[Pacemaker] stonith sbd problem
philipp.achmueller at arz.at
philipp.achmueller at arz.at
Tue Aug 10 08:16:05 UTC 2010
hi,
following configuration:
node lnx0047a
node lnx0047b
primitive lnx0101a ocf:heartbeat:KVM \
params name="lnx0101a" \
meta allow-migrate="1" target-role="Started" \
op migrate_from interval="0" timeout="3600s" \
op migrate_to interval="0" timeout="3600s" \
op monitor interval="10s" \
op stop interval="0" timeout="360s"
primitive lnx0102a ocf:heartbeat:KVM \
params name="lnx0102a" \
meta allow-migrate="1" target-role="Started" \
op migrate_from interval="0" timeout="3600s" \
op migrate_to interval="0" timeout="3600s" \
op monitor interval="10s" \
op stop interval="0" timeout="360s"
primitive pingd ocf:pacemaker:pingd \
params host_list="192.168.136.100" multiplier="100" \
op monitor interval="15s" timeout="5s"
primitive sbd_fence stonith:external/sbd \
params sbd_device="/dev/hdisk-4652-38b5" stonith-timeout="60s"
clone fence sbd_fence \
meta target-role="Started"
clone pingdclone pingd \
meta globally-unique="false" target-role="Started"
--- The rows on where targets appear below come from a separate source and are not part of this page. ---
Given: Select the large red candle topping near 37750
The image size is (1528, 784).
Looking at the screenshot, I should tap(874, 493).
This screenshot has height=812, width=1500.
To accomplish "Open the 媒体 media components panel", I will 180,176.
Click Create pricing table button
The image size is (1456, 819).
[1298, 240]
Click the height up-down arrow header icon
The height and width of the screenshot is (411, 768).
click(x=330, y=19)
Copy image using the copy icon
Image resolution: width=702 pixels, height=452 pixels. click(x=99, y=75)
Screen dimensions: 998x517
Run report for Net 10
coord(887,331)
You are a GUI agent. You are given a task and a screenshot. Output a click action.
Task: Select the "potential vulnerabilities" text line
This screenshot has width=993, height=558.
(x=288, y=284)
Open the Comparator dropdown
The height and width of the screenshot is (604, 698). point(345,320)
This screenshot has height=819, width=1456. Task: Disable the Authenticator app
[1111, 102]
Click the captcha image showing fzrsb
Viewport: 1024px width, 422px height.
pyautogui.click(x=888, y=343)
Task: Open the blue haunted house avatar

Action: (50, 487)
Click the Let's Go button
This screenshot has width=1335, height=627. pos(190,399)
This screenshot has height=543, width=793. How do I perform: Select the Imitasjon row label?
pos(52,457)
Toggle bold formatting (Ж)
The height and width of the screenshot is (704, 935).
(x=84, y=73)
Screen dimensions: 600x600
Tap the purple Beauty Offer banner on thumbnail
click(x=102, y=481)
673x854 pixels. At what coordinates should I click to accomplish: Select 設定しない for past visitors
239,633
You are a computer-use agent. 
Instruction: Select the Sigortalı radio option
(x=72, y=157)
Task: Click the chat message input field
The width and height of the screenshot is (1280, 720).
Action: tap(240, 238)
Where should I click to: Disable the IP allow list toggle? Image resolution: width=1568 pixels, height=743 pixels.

location lnx0101a_ip lnx0101a \
rule $id="lnx0101a_ip-rule" -inf: not_defined pingd or pingd lte 0
location lnx0102a_ip lnx0102a \
rule $id="lnx0102a_ip-rule" -inf: not_defined pingd or pingd lte 0
property $id="cib-bootstrap-options" \
dc-version="1.1.2-2e096a41a5f9e184a1c1537c82c6da1093698eb5" \
cluster-infrastructure="openais" \
expected-quorum-votes="2" \
stonith-enabled="true" \
stonith-action="reboot" \
no-quorum-policy="ignore" \
default-resource-stickiness="1000" \
last-lrm-refresh="1281364675"
-------------------------------
during clustertest i disabled the interface where pingd ist listening on
node lnx0047a. i get "Node lnx0047a: UNCLEAN (offline)" on lnx0047b, the
stonith command is being executed:
/var/log/messages:
...
Aug 9 16:25:05 lnx0047b pengine: [22211]: WARN: pe_fence_node: Node
lnx0047a will be fenced because it is un-expectedly down
...
Aug 9 16:25:05 lnx0047b pengine: [22211]: WARN: custom_action: Action
lnx0102a_stop_0 on lnx0047a is unrunnable (offline)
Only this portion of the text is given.